## THE REQUEST
Copy the entries below word for word, beginning with the line that contains "Image resolution: width=1568" and continuing through the last line of the entries.

## SOURCE MATERIAL

○ ○ ○

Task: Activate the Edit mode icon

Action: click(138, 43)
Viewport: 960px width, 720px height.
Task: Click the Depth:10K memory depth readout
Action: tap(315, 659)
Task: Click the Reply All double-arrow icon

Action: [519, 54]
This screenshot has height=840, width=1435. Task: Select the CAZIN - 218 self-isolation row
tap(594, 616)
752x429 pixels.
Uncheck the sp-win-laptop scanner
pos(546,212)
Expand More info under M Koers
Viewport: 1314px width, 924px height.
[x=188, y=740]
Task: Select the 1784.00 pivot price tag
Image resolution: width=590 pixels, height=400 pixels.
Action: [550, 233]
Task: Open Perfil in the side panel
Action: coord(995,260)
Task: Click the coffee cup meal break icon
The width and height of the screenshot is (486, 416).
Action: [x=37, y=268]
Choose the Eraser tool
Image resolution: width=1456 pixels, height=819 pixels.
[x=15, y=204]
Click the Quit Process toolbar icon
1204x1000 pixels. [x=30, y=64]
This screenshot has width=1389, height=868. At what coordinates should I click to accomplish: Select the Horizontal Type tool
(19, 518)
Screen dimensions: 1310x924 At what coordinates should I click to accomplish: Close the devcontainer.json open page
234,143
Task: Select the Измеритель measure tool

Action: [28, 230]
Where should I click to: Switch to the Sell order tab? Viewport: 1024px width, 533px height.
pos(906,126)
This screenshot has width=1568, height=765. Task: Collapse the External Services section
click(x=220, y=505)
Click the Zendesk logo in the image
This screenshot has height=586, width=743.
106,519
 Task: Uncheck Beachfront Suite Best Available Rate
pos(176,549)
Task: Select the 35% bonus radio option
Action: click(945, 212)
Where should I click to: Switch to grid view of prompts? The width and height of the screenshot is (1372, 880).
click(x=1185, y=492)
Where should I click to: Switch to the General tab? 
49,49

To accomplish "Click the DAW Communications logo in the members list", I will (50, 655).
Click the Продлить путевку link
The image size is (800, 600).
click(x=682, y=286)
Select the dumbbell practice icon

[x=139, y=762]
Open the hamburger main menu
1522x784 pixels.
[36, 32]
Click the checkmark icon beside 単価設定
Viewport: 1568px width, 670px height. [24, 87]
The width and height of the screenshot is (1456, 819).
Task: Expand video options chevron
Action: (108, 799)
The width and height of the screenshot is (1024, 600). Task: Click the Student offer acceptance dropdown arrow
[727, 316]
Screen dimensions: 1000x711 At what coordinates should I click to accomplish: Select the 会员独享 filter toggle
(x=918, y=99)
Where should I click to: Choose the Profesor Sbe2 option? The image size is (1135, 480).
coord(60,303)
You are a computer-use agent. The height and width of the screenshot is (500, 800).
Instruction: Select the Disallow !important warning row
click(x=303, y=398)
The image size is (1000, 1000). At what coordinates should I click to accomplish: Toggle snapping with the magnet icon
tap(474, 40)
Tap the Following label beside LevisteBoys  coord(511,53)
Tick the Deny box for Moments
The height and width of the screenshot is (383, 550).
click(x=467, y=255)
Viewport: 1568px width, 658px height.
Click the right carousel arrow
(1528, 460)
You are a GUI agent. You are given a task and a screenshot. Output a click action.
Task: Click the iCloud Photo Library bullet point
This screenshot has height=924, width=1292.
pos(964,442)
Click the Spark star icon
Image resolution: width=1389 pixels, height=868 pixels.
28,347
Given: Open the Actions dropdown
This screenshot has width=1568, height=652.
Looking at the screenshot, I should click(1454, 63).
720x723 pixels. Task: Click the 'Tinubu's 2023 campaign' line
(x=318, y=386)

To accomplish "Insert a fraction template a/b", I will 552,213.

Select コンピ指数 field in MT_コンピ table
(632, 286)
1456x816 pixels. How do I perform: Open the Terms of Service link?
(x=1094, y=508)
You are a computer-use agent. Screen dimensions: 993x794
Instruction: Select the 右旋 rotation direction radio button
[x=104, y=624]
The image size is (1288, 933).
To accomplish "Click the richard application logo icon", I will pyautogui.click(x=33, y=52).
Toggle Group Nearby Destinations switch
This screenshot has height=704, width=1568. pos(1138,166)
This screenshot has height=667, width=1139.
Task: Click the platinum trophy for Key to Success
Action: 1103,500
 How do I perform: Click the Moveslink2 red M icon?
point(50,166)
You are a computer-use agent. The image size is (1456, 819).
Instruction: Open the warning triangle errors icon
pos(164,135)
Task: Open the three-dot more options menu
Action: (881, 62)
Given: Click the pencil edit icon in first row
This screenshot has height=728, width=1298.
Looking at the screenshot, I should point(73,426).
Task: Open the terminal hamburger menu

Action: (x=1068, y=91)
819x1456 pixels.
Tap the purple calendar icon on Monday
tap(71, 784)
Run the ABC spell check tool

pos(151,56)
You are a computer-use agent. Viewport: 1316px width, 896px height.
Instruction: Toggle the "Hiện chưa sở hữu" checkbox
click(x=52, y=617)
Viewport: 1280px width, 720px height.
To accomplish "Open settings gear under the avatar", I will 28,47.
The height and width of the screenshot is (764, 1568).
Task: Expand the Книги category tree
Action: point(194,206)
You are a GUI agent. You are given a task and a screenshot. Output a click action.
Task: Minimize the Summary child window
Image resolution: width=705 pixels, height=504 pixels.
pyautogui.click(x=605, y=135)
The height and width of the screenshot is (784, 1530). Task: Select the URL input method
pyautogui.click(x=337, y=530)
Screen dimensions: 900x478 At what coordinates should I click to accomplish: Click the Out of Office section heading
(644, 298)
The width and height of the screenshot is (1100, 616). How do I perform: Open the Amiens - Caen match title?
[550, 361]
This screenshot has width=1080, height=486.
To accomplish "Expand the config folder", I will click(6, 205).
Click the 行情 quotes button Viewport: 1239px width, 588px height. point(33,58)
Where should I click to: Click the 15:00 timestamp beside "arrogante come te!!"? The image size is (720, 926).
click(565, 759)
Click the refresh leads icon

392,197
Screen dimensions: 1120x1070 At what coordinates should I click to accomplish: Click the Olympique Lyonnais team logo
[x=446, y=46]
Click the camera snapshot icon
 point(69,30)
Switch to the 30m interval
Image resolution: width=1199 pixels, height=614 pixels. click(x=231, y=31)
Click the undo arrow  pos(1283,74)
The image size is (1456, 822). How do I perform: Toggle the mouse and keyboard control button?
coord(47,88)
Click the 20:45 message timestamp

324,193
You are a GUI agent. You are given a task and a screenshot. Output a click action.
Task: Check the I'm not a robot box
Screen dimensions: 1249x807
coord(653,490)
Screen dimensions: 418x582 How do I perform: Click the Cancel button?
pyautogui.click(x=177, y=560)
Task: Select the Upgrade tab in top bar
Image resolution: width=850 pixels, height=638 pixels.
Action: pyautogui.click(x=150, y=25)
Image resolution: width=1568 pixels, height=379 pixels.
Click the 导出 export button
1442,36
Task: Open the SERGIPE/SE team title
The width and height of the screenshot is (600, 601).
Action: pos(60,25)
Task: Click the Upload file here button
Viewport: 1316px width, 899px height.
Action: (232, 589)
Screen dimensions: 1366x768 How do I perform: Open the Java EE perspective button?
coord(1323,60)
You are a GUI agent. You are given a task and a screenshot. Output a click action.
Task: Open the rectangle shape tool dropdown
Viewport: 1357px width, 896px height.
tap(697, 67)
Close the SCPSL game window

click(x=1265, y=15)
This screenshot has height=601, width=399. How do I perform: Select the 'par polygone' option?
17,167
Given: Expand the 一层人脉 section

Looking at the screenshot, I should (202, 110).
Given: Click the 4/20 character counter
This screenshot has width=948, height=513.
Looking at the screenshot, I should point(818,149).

○ ○ ○

## COMPLETED TASK
Image resolution: width=1568 pixels, height=379 pixels.
Click the 导出 export button
1442,36
Task: Open the SERGIPE/SE team title
The width and height of the screenshot is (600, 601).
Action: pos(60,25)
Task: Click the Upload file here button
Viewport: 1316px width, 899px height.
Action: (232, 589)
Screen dimensions: 1366x768 How do I perform: Open the Java EE perspective button?
coord(1323,60)
You are a GUI agent. You are given a task and a screenshot. Output a click action.
Task: Open the rectangle shape tool dropdown
Viewport: 1357px width, 896px height.
tap(697, 67)
Close the SCPSL game window

click(x=1265, y=15)
This screenshot has height=601, width=399. How do I perform: Select the 'par polygone' option?
17,167
Given: Expand the 一层人脉 section

Looking at the screenshot, I should (202, 110).
Given: Click the 4/20 character counter
This screenshot has width=948, height=513.
Looking at the screenshot, I should point(818,149).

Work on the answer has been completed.